It's crunch time again. Negotiators for baseball owners and the striking Major League Baseball Players Association will resume collective bargaining today in Scottsdale, Ariz., with little more than a week to reach a settlement that would allow the 1995 season to begin with major-league players.
Boston Red Sox owner John Harrington, who heads the ownership bargaining committee, said Friday that the negotiations must bear fruit by March 5 to allow time for clubs to get unsigned players under contract and in shape for Opening Day. Nobody is setting any deadlines, but that leaves little time for the sides to jump-start negotiations that have been stalemated since midsummer.
Union leader Donald Fehr met last week with several owners during a two-day meeting in Milwaukee that acting commissioner Bud Selig described as "the most positive meeting I've ever seen between these parties," but Selig still wasn't ready to predict a breakthrough in the Phoenix suburb.
"It's hard to read," Selig said. "That's what I've told a lot of clubs. I just don't know. The discussions we had [in Milwaukee] were very rational, but it's hard to say. We have a long way to go."
The meeting in Milwaukee was intended to reduce tension between the bargaining teams, which have been grating on each other since the start of serious negotiations nearly eight months ago. But no substantive issues were discussed, so both sides essentially are at the same point they were when negotiations broke off at the White House two weeks ago.
The owners insist on a soft salary cap and are proceeding with plans to open the regular season with strikebreakers if they don't get it. The players union is ideologically opposed to any plan that would inhibit the earning potential or geographic mobility of free-agent players.
Nevertheless, several owners appear optimistic that this latest round of negotiations will end the most protracted and bitter labor dispute in the history of professional sports.
Orioles owner Peter Angelos predicted after the White House summit that the dispute would be over within a two-week period. That period has elapsed, but he couldn't have known it would take that long just to resume negotiations. If the Scottsdale meetings lead to a settlement, he still can say he called it right.
New York Yankees owner George Steinbrenner expressed optimism over the weekend that a settlement is near.
"I've got a little more confidence than most people in what they're hopefully going to accomplish," Steinbrenner told the New York Daily News. "I have no way of knowing because I'm not part of that group. But I have discussions regularly with those people, and some of the things that I said should be done were done. Smaller groups, very small groups compared to what they've had. I don't know of anybody who could get anything settled with 50-60 people in one room.

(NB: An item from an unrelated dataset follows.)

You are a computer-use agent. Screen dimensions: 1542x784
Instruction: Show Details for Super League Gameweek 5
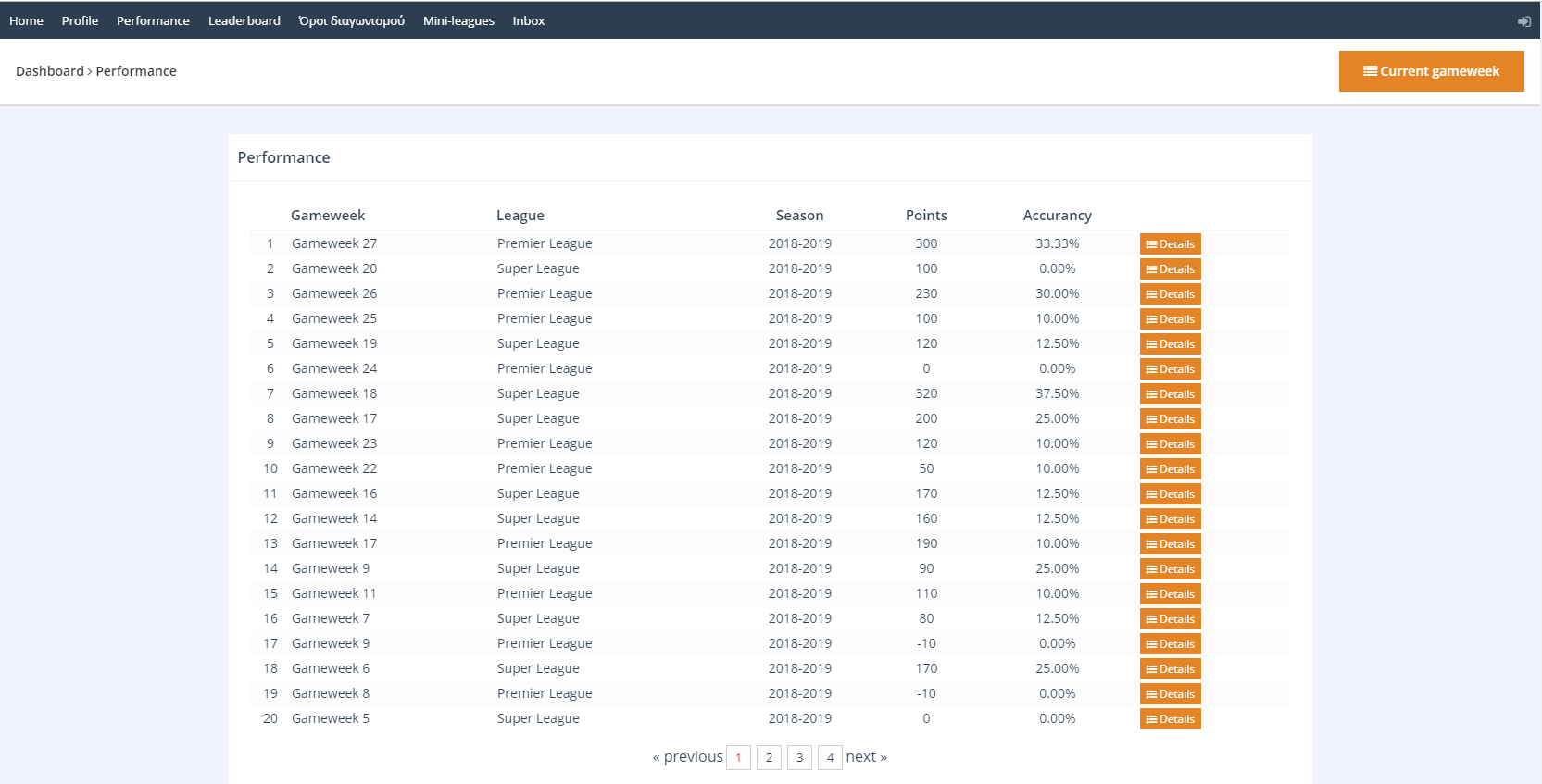tap(1170, 719)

"Bill Usery's back in the middle of it. He's a good mediator. . . . His background is union. But he is good at what he does. Get it out of Washington, get it out of New York. Get in there and settle down, whether it's Milwaukee or Scottsdale, I don't care. The only thing that concerns me is, do we have two sides who want to make a deal? There's no excuse for them not wanting to make a deal."
There are all sorts of signals that both sides are ready to get down to business. The management replacement scheme has created friction inside several organizations and has put Major League Baseball at odds with Congress, several state legislatures and the many localities that depend on revenue from baseball.
The players association is losing the battle for public opinion and also has been forced to fill some cracks in union solidarity.
The players still are standing firm in their opposition to a salary cap or heavy luxury tax, but there is no reason to crack in spring training. Major-leaguers don't start getting paid until two weeks after the regular season begins, so there will be no way to get an accurate reading on player unity until the final days of spring training.